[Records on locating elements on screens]

★ ★ ★ ★ ★ ★ ★

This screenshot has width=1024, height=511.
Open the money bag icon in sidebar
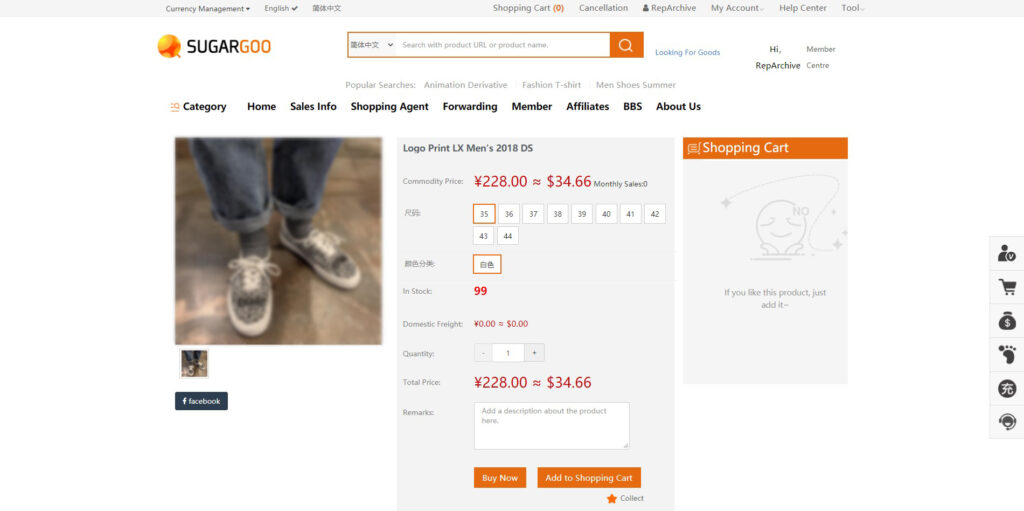coord(1007,321)
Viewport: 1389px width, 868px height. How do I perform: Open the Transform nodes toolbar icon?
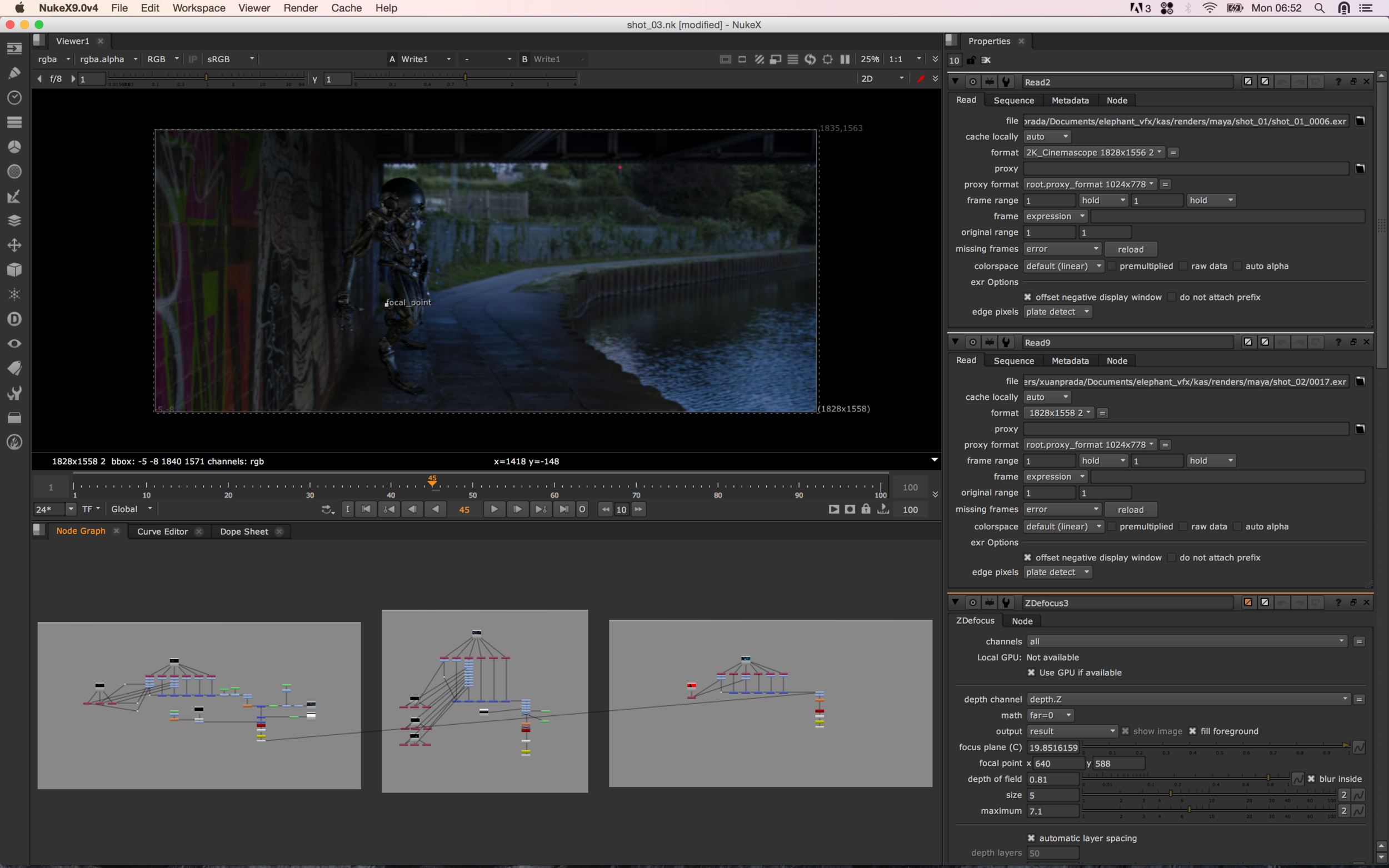tap(14, 245)
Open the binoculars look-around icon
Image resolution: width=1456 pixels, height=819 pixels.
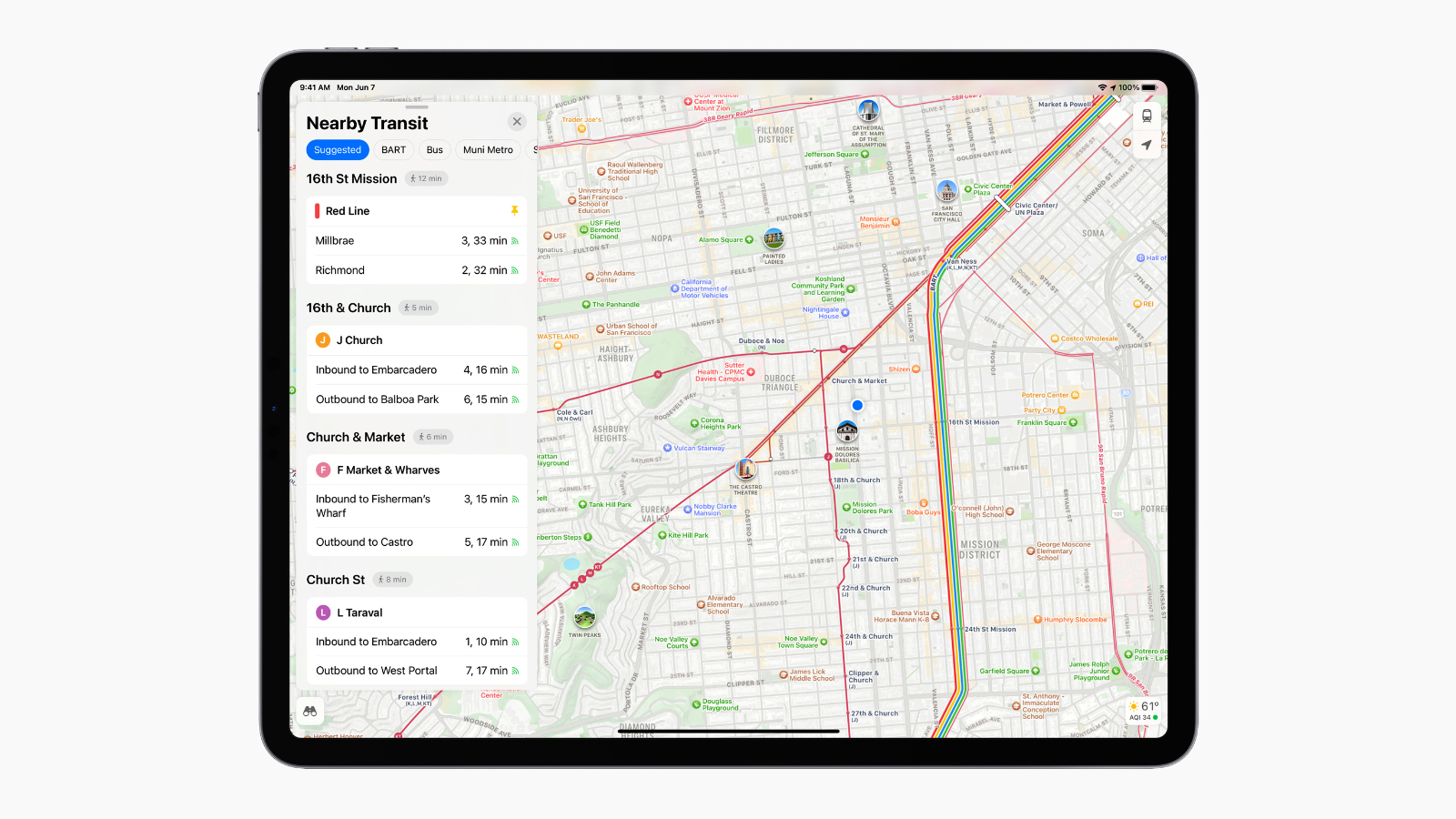point(309,711)
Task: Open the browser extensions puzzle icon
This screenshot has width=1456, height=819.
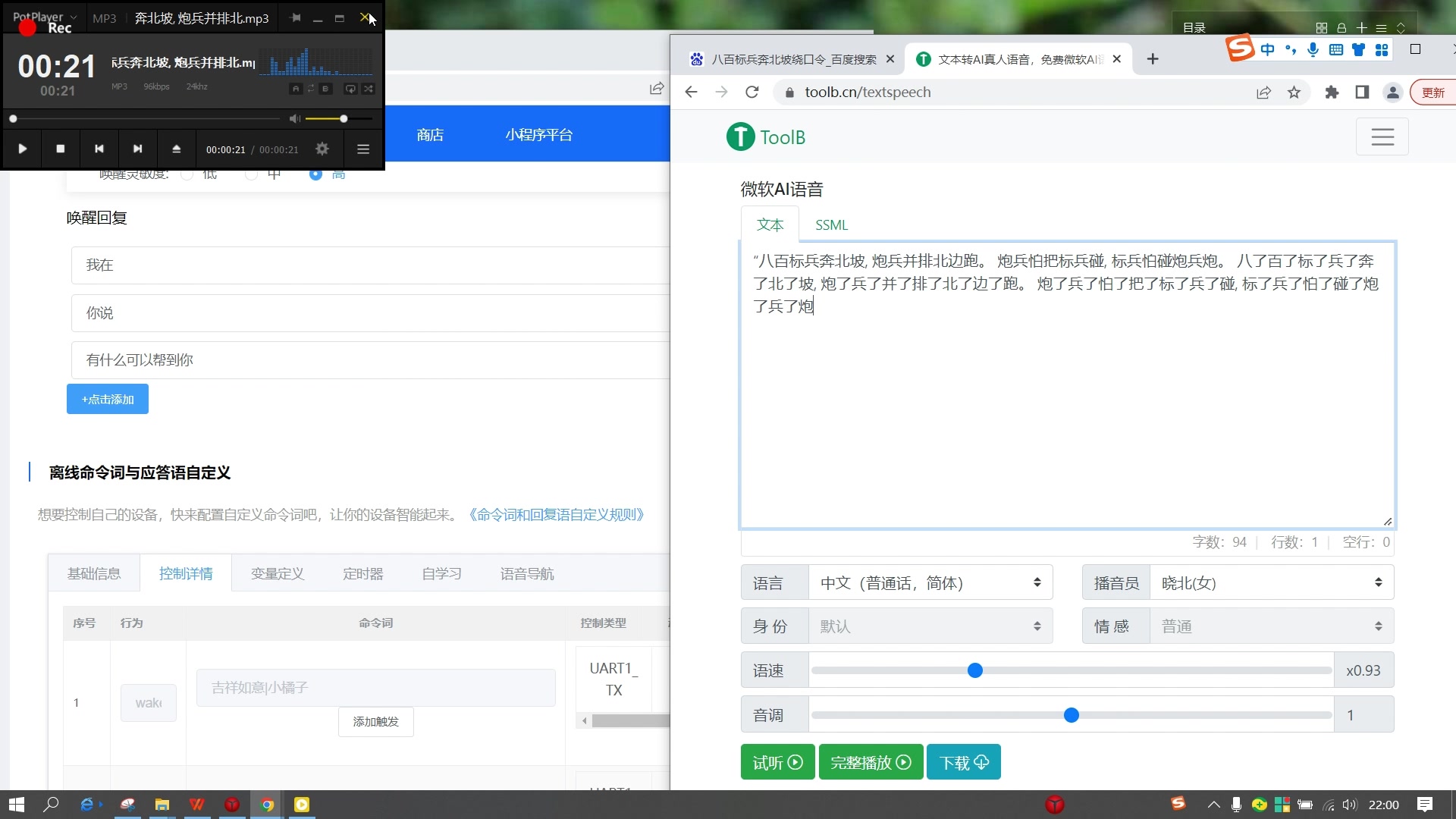Action: [x=1332, y=92]
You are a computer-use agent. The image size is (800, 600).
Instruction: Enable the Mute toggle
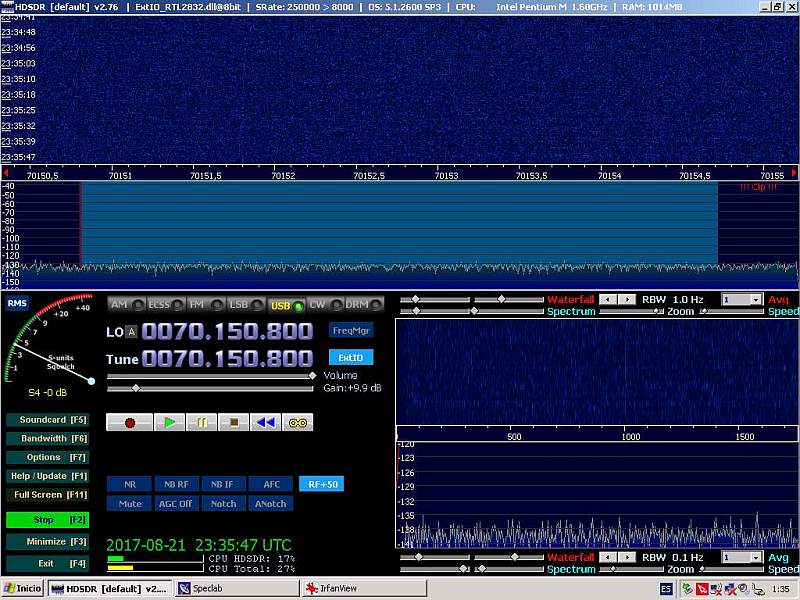click(x=130, y=504)
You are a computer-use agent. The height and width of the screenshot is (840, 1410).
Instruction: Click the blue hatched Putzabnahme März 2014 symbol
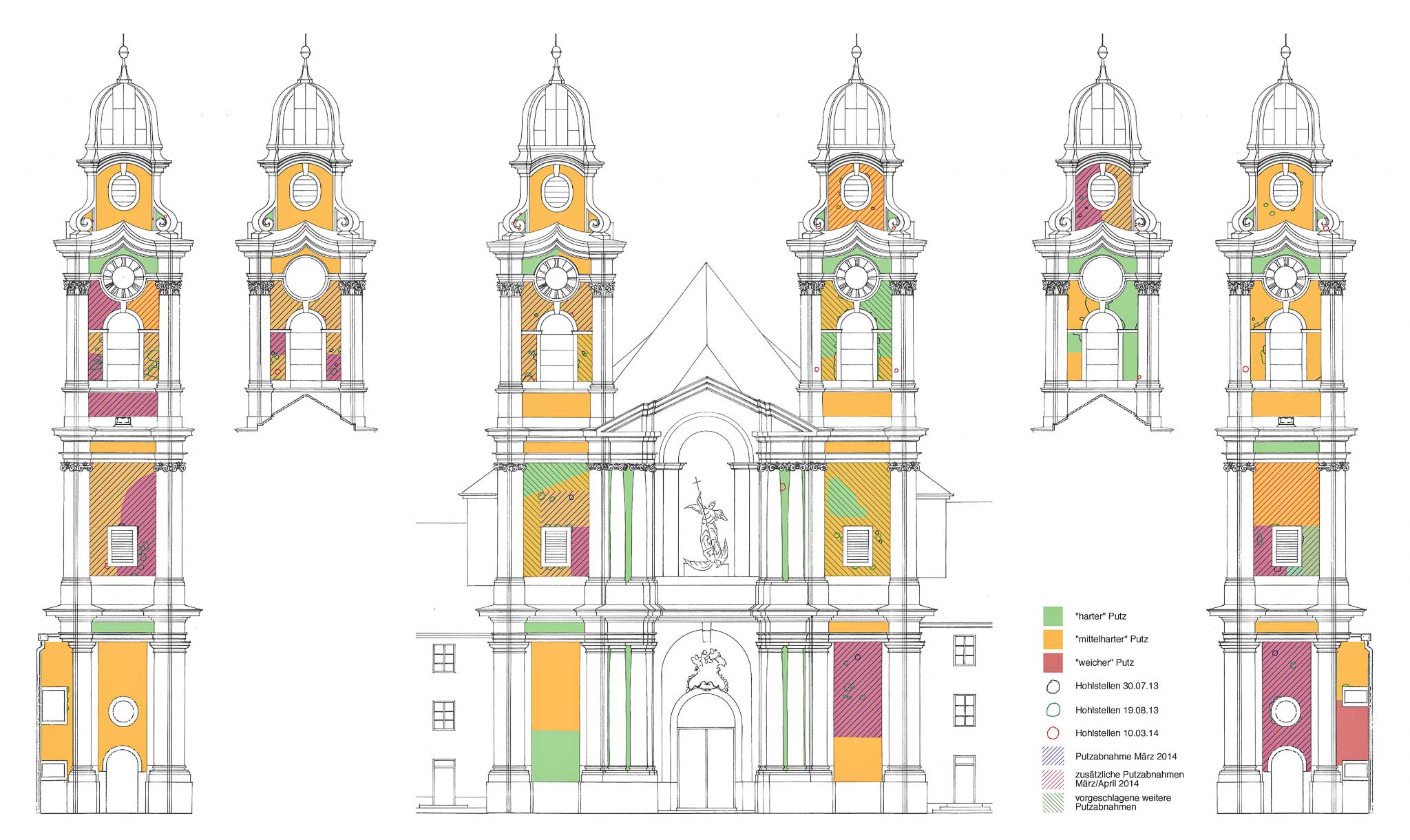(x=1053, y=757)
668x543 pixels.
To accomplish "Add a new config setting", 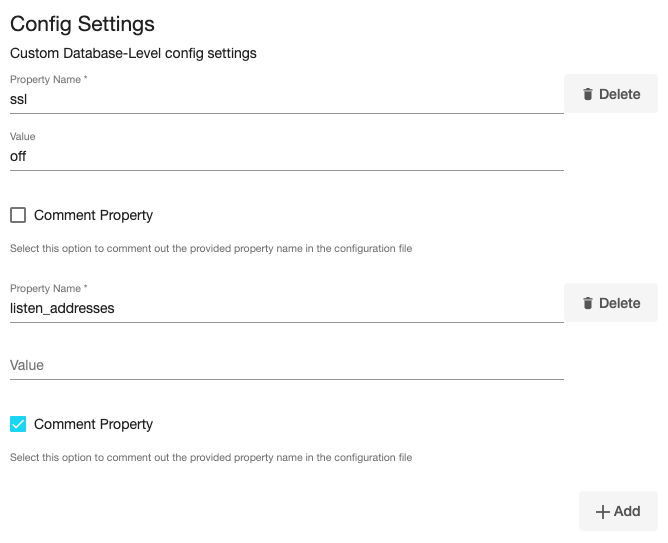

★ ★ ★ ★ ★ ★ ★

Extract every line above word for word, leaving the pictures out of your answer.

This screenshot has width=1024, height=511.
Open the money bag icon in sidebar
coord(1007,321)
Viewport: 1389px width, 868px height. How do I perform: Open the Transform nodes toolbar icon?
tap(14, 245)
Open the binoculars look-around icon
Image resolution: width=1456 pixels, height=819 pixels.
point(309,711)
Task: Open the browser extensions puzzle icon
This screenshot has width=1456, height=819.
Action: [x=1332, y=92]
You are a computer-use agent. The image size is (800, 600).
Instruction: Enable the Mute toggle
click(x=130, y=504)
You are a computer-use agent. The height and width of the screenshot is (840, 1410).
Instruction: Click the blue hatched Putzabnahme März 2014 symbol
(x=1053, y=757)
668x543 pixels.
To accomplish "Add a new config setting", 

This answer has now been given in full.